LUCÊNCIO — Antes fosse também assim estúpida vossa obediência, que a sabedoria da vossa, bela Bianca, desde a ceia me custou tão-somente cem coroas.
BIANCA — Supinamente tolo vos mostrastes, apostando sobre ela.
PETRUCCHIO — Catarina, dou-te a incumbência de mostrar a essas esposas cabeçudas que deveres as prende aos seus senhores e maridos.
VIÚVA — Ora! Ora! é brincadeira; não queremos ouvir sermões.
PETRUCCHIO — Estou mandando; vamos! Principia por ela.
VIÚVA — Não, não quero; não fará tal.
PETRUCCHIO — Fará, que estou mandando, e a começar por ela.
CATARINA — Ora, que absurdo! Desenruga essa fronte carrancuda e deixa de lançar esses olhares desdenhosos que vão bater em cheio em teu senhor, teu rei, teu soberano. Isso te mancha a formosura como no prado faz a geada, teu bom nome deixa abatido como a tempestade sacode os mais mimosos botõezinhos, sem nunca ser gracioso ou conveniente. A mulher irritada é como fonte remexida: limbosa, repulsiva, privada da beleza; e assim mantendo-se, não há ninguém, por mais que tenha sede, que se atreva a encostar os lábios nela, a sorver uma gota. Teu marido é teu senhor, teu guardião, tua vida, teu chefe e soberano. É ele que cuida de ti; para manter-te, arrisca a vida, com trabalho penoso em mar e em terra; nas noites borrascosas, acordado; de dia, suportando o frio, enquanto dormes em casa no teu leito quente, tranqüila e bem segura. Não te pede outro tributo além de teu afeto, mui sincera obediência e rosto alegre, paga mesquinha de tão grande dívida. A submissão que o servo deve ao príncipe é a que a mulher ao seu marido deve. E se ela se mostrar teimosa, indócil, intratável, azeda, rebelada contra as suas razoáveis exigências, que mais será senão por isso abjeta traidora, sim, traidora do seu próprio devotado senhor? Tenho vergonha de ver que são tão simples as mulheres, para fazerem guerra onde deveram de joelhos pedir paz ou pretenderem dominar, dirigir, mandar em tudo quando servir lhes cumpre tão-somente, obedecer e amar? Por que motivo temos o corpo delicado e fraco, pouco afeito aos trabalhos e experiências do mundo, se não for apenas para que nossas qualidades delicadas e nossos corações de acordo fiquem como nosso hábito externo?
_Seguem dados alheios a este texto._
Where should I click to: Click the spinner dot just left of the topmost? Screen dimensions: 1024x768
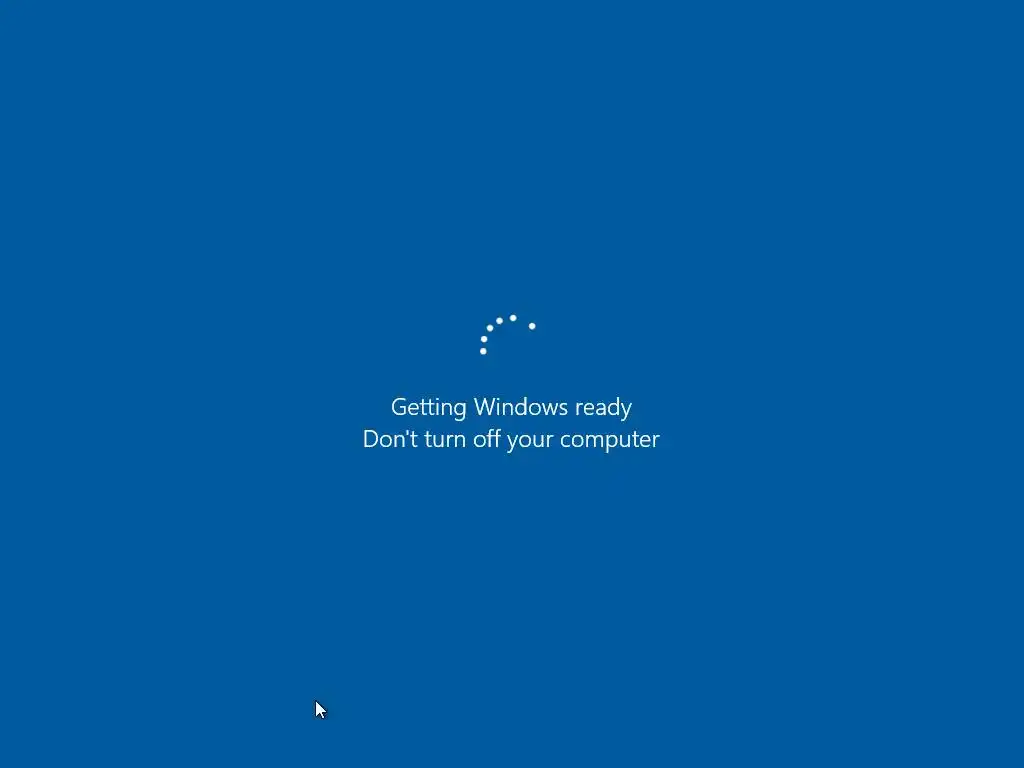[500, 321]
Deixai disso, vermezinhos teimosos e impotentes! O caráter já tive assim tão duro, o coração tão grande quanto o vosso, e mais razões, talvez, para palavra revidar com palavra, picardia com picardia. Mas agora vejo que nossas lanças são de palha, apenas. Nossa força é fraqueza; somos criança que muito ambicionando logo cansa. Abatendo o furor nos exaltamos. Ponde a mão sob os pés de vossos amos. Caso o meu queira, a minha já está pronta; para mim não consiste nisso afronta.
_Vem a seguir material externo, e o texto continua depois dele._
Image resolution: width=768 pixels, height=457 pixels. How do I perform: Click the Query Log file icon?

PETRUCCHIO — Ó Quetinha gentil! vem dar-me um beijo.
LUCÊNCIO — Vai saindo, taful! Ganhaste o queijo.
VICÊNCIO — Como é agradável uma criança dócil!
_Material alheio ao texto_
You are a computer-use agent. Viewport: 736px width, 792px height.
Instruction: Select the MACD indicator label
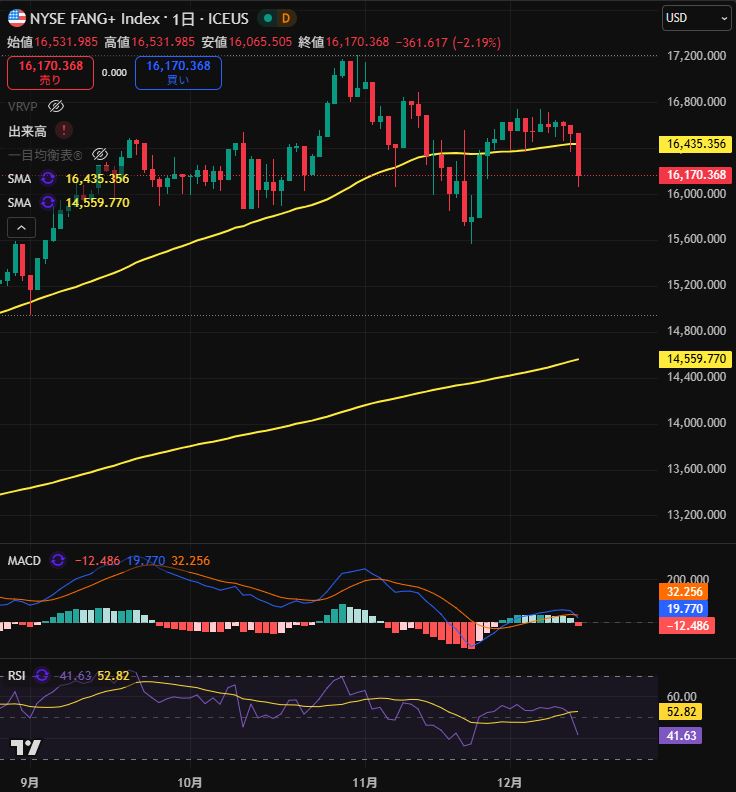24,561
LUCÊNCIO — Como é terrível a mulher indócil!
PETRUCCHIO — Vamos dormir, Quetinha; três casados vejo aqui, porém dois bem amarrados. A vós, boa noite; o vencedor fui eu, (a Lucêncio.) Muito embora ganhásseis o himeneu.
(Saem Petrucchio e Catarina.)
HORTÊNSIO — Vai saindo; domaste uma megera.